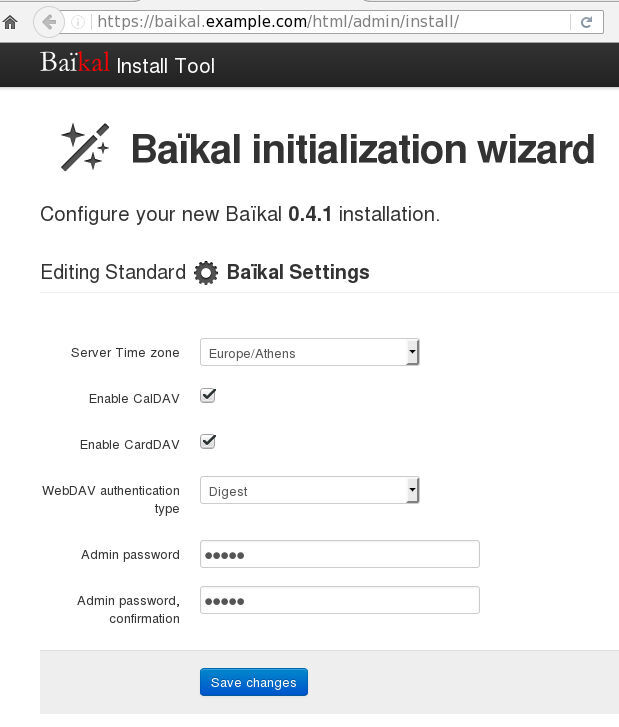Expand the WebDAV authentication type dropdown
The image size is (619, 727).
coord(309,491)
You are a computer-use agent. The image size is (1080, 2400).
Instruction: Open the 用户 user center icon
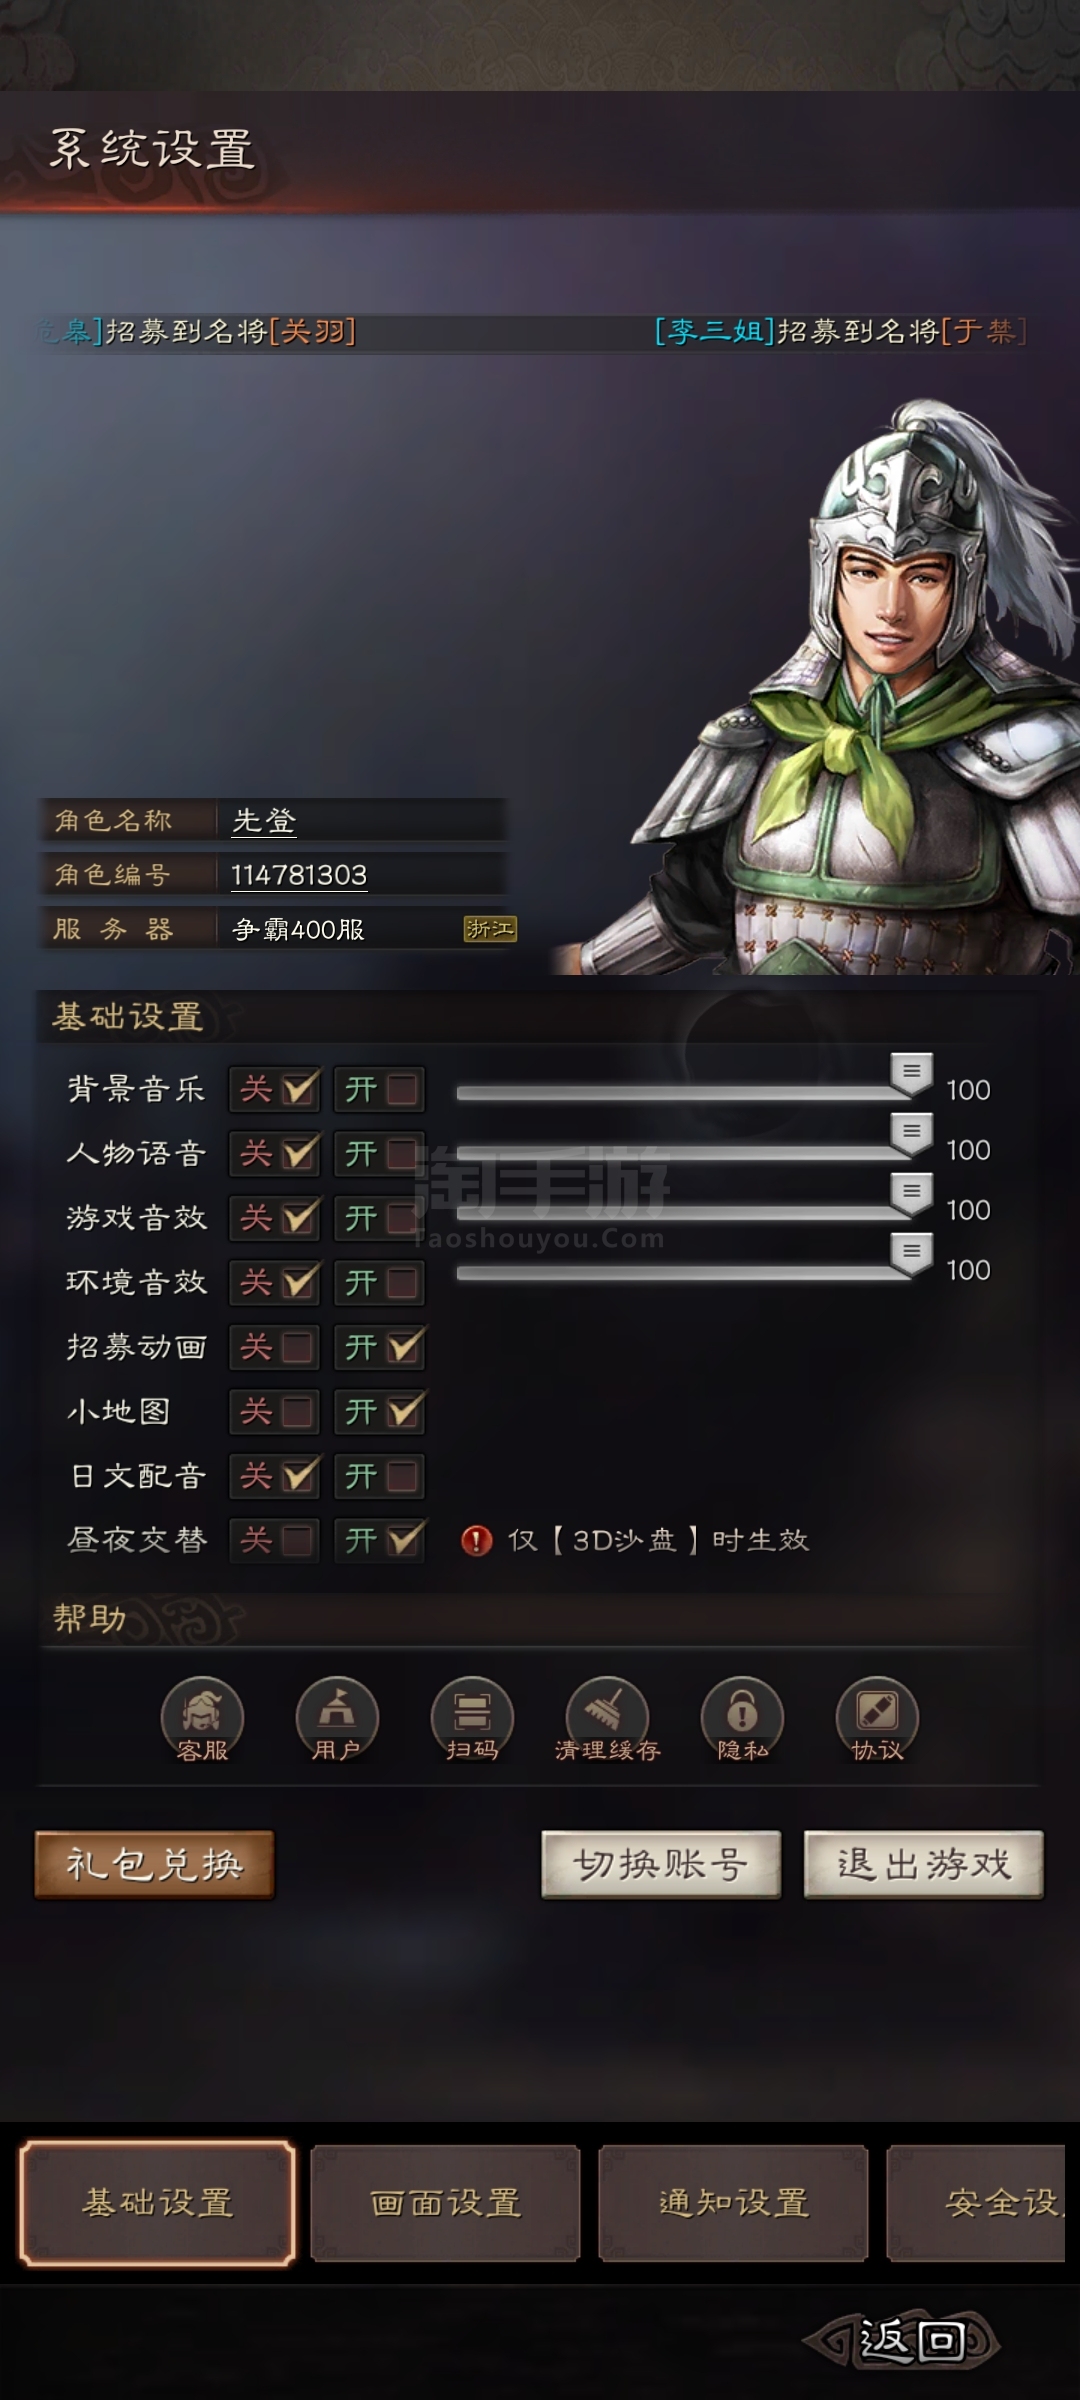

▶ _Aim of the task_: Pictures are not part of the copy. Extract exactly the lines from the line containing "You are a computer-use" through the final line of the entries above, both included.

▶ _Solution_:
You are a computer-use agent. The image size is (1080, 2400).
Instruction: Open the 用户 user center icon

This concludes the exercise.